◆ THE REQUEST:
Rewrite the text lines of the records below as a JSON list of strings, one string per line and no blank lines. Omit the pictures.
==== RECORDS ====
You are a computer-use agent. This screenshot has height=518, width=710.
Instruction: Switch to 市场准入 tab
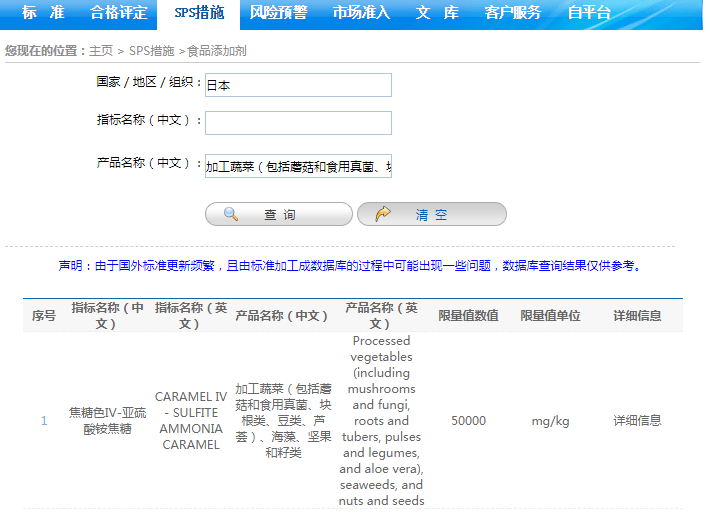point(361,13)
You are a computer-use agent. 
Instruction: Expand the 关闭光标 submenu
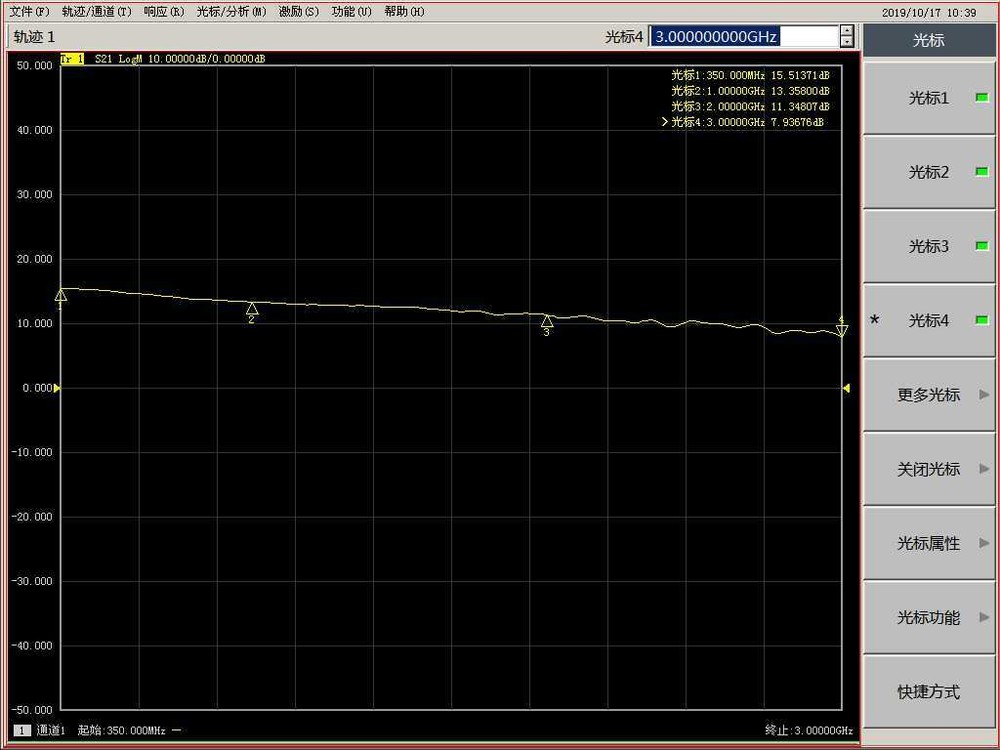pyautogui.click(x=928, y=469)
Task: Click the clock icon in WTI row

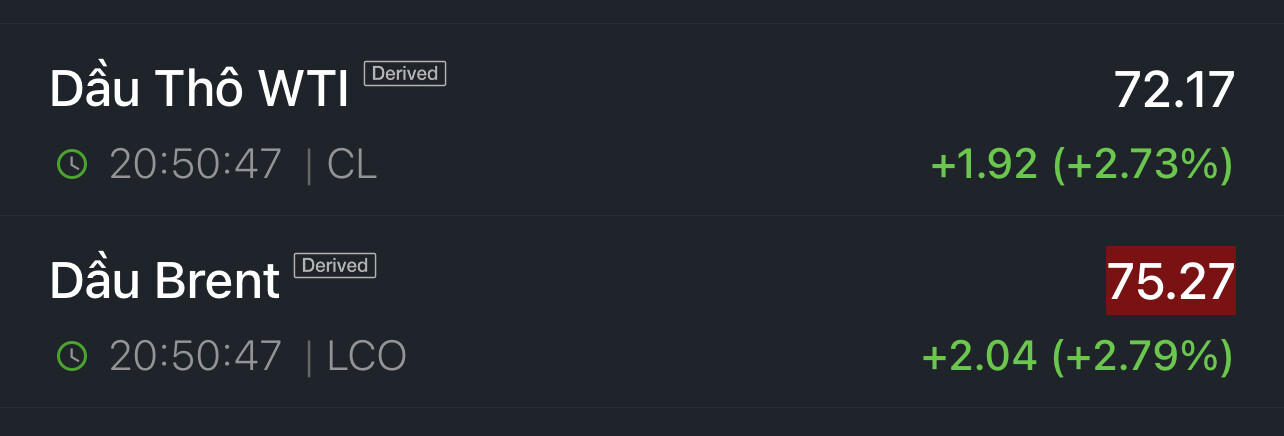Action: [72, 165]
====
◆ TASK OUTPUT:
[
  "You are a computer-use agent. This screenshot has height=518, width=710.",
  "Instruction: Switch to 市场准入 tab",
  "point(361,13)",
  "You are a computer-use agent. ",
  "Instruction: Expand the 关闭光标 submenu",
  "pyautogui.click(x=928, y=469)",
  "Task: Click the clock icon in WTI row",
  "Action: [72, 165]"
]